Vino per l’India

L’export di vino italiano in India rappresenta una percentuale modestissima del totale. I consumi del paese sono limitati, anche se in crescita e l’importazione è gravata da un pesante sistema di dazi e accise. Le regole di etichettatura e gli standard di prodotto sono invece chiari e accessibili.

Il mercato del vino in India è piccolo, totalizza tra produzione domestica e importazioni circa 20 milioni di litri a fronte di 1.251.700.000 abitanti al luglio 2015. La viticultura indiana ha tradizioni lontanissime e l’industria del vino è stata incoraggiata durante la colonizzazione portoghese e inglese; l’indipendenza ha però inizialmente portato il proibizionismo completo dell’alcol. Negli anni 80 il consumo di vino è ripreso con la crescita della middle class e ora assistiamo a un incremento dei consumi del 20-30% annuo. Cresce parallelamente la produzione interna da uve locali e da mosti di importazione, che non riesce comunque a coprire la domanda. I maggiori esportatori sono Francia, Italia, Australia, USA, Cile. Per l’Italia il mercato indiano rappresenta soltanto lo 0,1% dell’export totale. Le importazioni sono fortemente penalizzate dall’imposizione dei dazi federali e da un ulteriore sistema di dazi e accise statali, che alla fine rendono il prezzo della bottiglia di vino importato poco accessibile, limitandola al settore Ho.Re.Ca.

grapes rainbowIl sistema dei controlli e i requisiti per importare in India

Il Food Safety and Standards Act, 2006 ha istituto la Food Safety and Standards Authority of India (FSSAI), con la missione di proteggere e migliorare la salute pubblica attraverso la regolamentazione e la supervisione della sicurezza alimentare. FSSAI regolamenta e controlla anche l’importazione degli alimenti. Per esportare in India è necessario avere una struttura operativa in loco o avvalersi di un importatore. L’importatore deve dotarsi dell’Importer/Exporter Code (IEC) che va citato a ogni importazione e del Permanent Account Number (PAN) al fine del pagamento dei dazi. In alcuni Stati l’etichetta e/o il marchio devono essere registrati, anche con rinnovo annuale.

Documenti, certificate e procedure di importazione

Le importazioni in India ricadono in quattro categorie:

  • beni importabili liberamente, senza licenza di importazione. Per alcuni prodotti, in relazione a tipo e origine, sono richiesti documenti o certificati specifici;
  • beni soggetti a restrizione, che richiedono una Licence to Import Restricted Items;
  • beni canalised, destinabili esclusivamente ad agenzie del settore pubblico;
  • beni proibiti.

## COSA FARAI
- A) Indica se queste affermazioni concordano con il testo sul vino in India. Per ognuna rispondi sì o no e riporta alla lettera le parole del testo che lo decidono: (i) il consumo di vino in India aumenta del 20-30% ogni anno; (ii) la produzione interna basta a coprire tutta la domanda; (iii) per importare beni soggetti a restrizione non serve alcuna licenza.
- B) Prosegui il testo sul vino in India a partire dall'ultima frase riportata.

## CONTENUTO DEI DATI
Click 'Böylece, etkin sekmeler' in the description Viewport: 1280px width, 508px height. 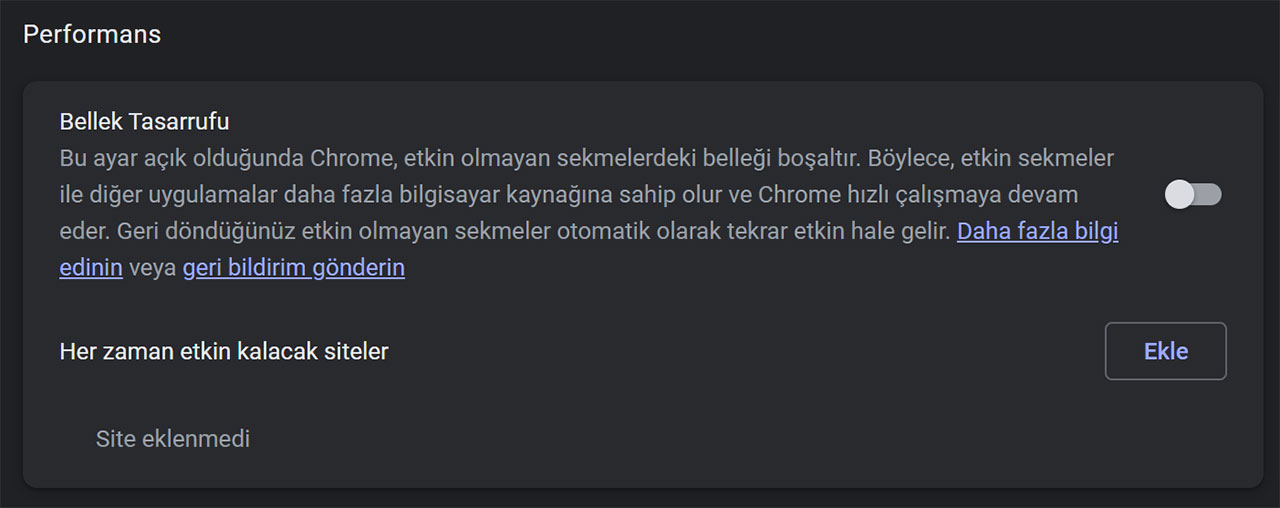pyautogui.click(x=991, y=158)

## RISPOSTE PER CONSEGNA
- A)
(i) Sì: «ora assistiamo a un incremento dei consumi del 20-30% annuo».
(ii) No: «che non riesce comunque a coprire la domanda».
(iii) No: «beni soggetti a restrizione, che richiedono una Licence to Import Restricted Items».

- B)
Le procedure di dogana sono esercitate dal Central Board of Accise and Customs, che richiede:

  • la fattura (Invoice), che riporta compratore, venditore, paese di origine, prezzo, descrizione dettagliata dei beni e quantità;
  • il Certificato di Origine, rilasciato dalla CCIAA, con i dettagli circa la provenienza del vino se DOC, DOCG, ecc.; va controfirmato dall’importatore;
  • il Certificato di Analisi di ente terzo; va controfirmato dall’importatore.

Sono inoltre necessari: la Dichiarazione doganale (Documento Amministrativo Unico DAU) di esportazione definitiva da UE; il Certificato di esportazione, rilasciato dal Ministero del Commercio Internazionale, che autorizza l’operatore a effettuare l’esportazione (nel caso dei prodotti agricoli soggetti a regolazione comunitaria dei mercati); i Documenti di trasporto (bill of lading, packing list, insurance policy).

Gli imballaggi in legno devono essere fumigati secondo la normativa ISPM n° 15.

All’arrivo del carico l’importatore presenta la dichiarazione doganale di entrata, Bill of Entry, il Delivery Order (DO), il Double Duty Bond e l’eventuale Bank Guarantee; effettua poi l’iter dello sdoganamento, pagando dazi e accise. Ogni carico dotato dei certificati richiesti viene esaminato da FSSAI, con il possibile prelievo di campioni per l’analisi. Quindi viene rilasciato il no-objection Certificate (NOC). Le importazioni sono gestite mediante il Food Import Clearance System (FICS).

Accordi commerciali, dazi e tasse

L’India aderisce ai principali accordi internazionali, come il WTO e il WCO (World Customs Organization), nonché ai vari accordi tra i paesi dell’area asiatica. Con numerosi di questi ha anche trattati di libero commercio; intrattiene rapporti preferenziali con alcuni paesi del Sud America.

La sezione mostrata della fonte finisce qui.